|
|
|
| |
Driving a 32-Bit RISC
Processor in an FPGA By
Yanzhe Liu and Greg Kahlert |
|
|
|
|
|
| GDA Technologies (San Jose,
CA) is a design-for-hire engineering services firm that
specializes in ASIC designs. Increasingly, however, our
ASIC customers want to prototype in FPGAs before committing
to silicon. We had a recent contract to help a client achieve
a high-speed CPU design in an FPGA. What we learned from
the engagement may be helpful to others attempting a similar
development.
Our client contracted us to port an optimized 32-bit RISC
processor that would run at least 75 MHz and occupy less
than 40 percent of area into a Xilinx (San Jose, CA) Vertex
XCV 1000 FPGA. The final design ended up consuming about
80k gates of the 200k gates in the FPGA. We worked with
the customer's specified intellectual property (IP) core
vendor, Lexra Inc. (San Jose, CA). We ported Lexra/s LX4189
processor core to the XCV 1000 in two months time. Lexra
optimized the IP core to better fit into an FPGA. The final
design beat the 75-MHz goal and we were able to demonstrate
an 80-MHz clock speed.
We used Xilinx's Alliance Version 3.1 tool kit for hierarchical
block-based place and route. During the course of the design
effort, Xilinx offered numerous suggestions as to how we
could use their tools to make the design faster.

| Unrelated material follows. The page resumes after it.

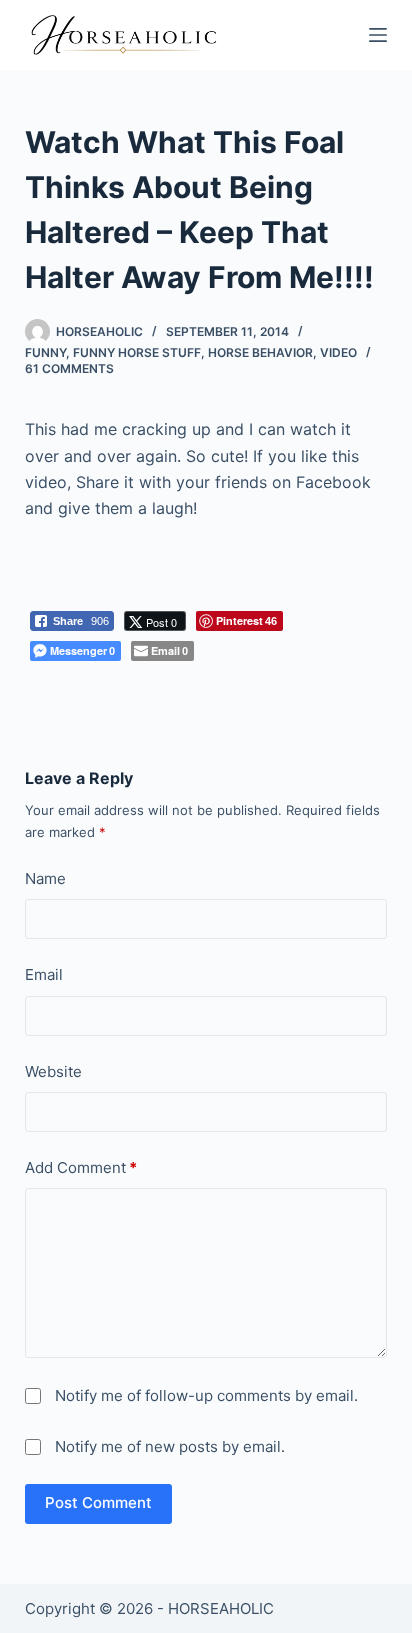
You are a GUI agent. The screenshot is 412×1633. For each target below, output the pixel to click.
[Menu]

For example,
they suggested incremental compilation, multi-pass runs,
hierarchical methodology, and so forth. For example, the
multiple pass runs produce different results and we were
able choose the one that best met our objective. We also
used Amplify, an RTL floorplanning tool, from Synplicity,
Inc. (Sunnyvale, CA) as well as their FPGA synthesis tool,
Synplify.
The original RTL of the database was coded for an ASIC
implementation, not for instantiation into an FPGA. In addition,
the configuration for the core was also tailored for an
ASIC, not an FPGA environment. In attacking the problem,
we ran the LX4189 RTL code through the tools to get a data
point from which to begin our work. Using the Amplify floorplanner
and the Synplify synthesis tool, we created a netlist that
we supplied to the Xilinx place-and-route tool to produce
a layout in the Vertex XCV 1000. |
| Core
Configured For ASIC |
 |
| The
original RTL of the database was coded for an ASIC implementation.
|
The resulting first layout
achieved a 50-MHz clock speed. In the worst path of this
layout, the delay was 20 nanoseconds. The rule of thumb
for FPGAs is that, ideally, 60 percent of the delay should
be in logic and 40 percent should be in routing. Our first
pass had resulted in 30 percent delay in logic and 70 percent
delay in routing. The plan was to squeeze the routing delay
down into the range of the logic delay to achieve a total
path delay of 12 nanoseconds, worst case, which translates
into a 75 to 80 MHz clock speed.
To begin the process of improving the clock
speed to our target of 75 MHz, we evaluated the paths that
were causing the greatest delay. Our initial analysis of
the core showed complex data paths containing chains of
multiplexors These produced large net delays when implemented
in the FPGA. In fact, 70 to 75 percent of the net delays
could be attributed to the data path. |
| Core
with Complex Paths |
 |
| The complex
data paths appeared in the initial analysis and contained
chains of multiplexors. |
 |
| |
We took a look at some obvious
problems that might have prevented us from achieving a higher
clock frequency. These problems included multiplexor implementation
and whether a tristate MUX is better than some other form
of MUX. We made use of the BUFTs common on Virtex CLB (configurable
logic blocks). BUFTs are 3-state buffers that drive dedicated,
segmented horizontal-routing resources.
Fanout was another problem area we looked
into. By minimizing the number of fanouts, we helped reduce
the delay through a number of critical paths. However, we
reached a point of diminishing returns where reducing fanouts
further increased, rather than decreased, delay. We learned
this when we placed constraints into the synthesis tool
to reduce the number of fanouts; the constraints we added
caused the synthesis tool to insert additional gates to
reduce fanout and thus increased the delay.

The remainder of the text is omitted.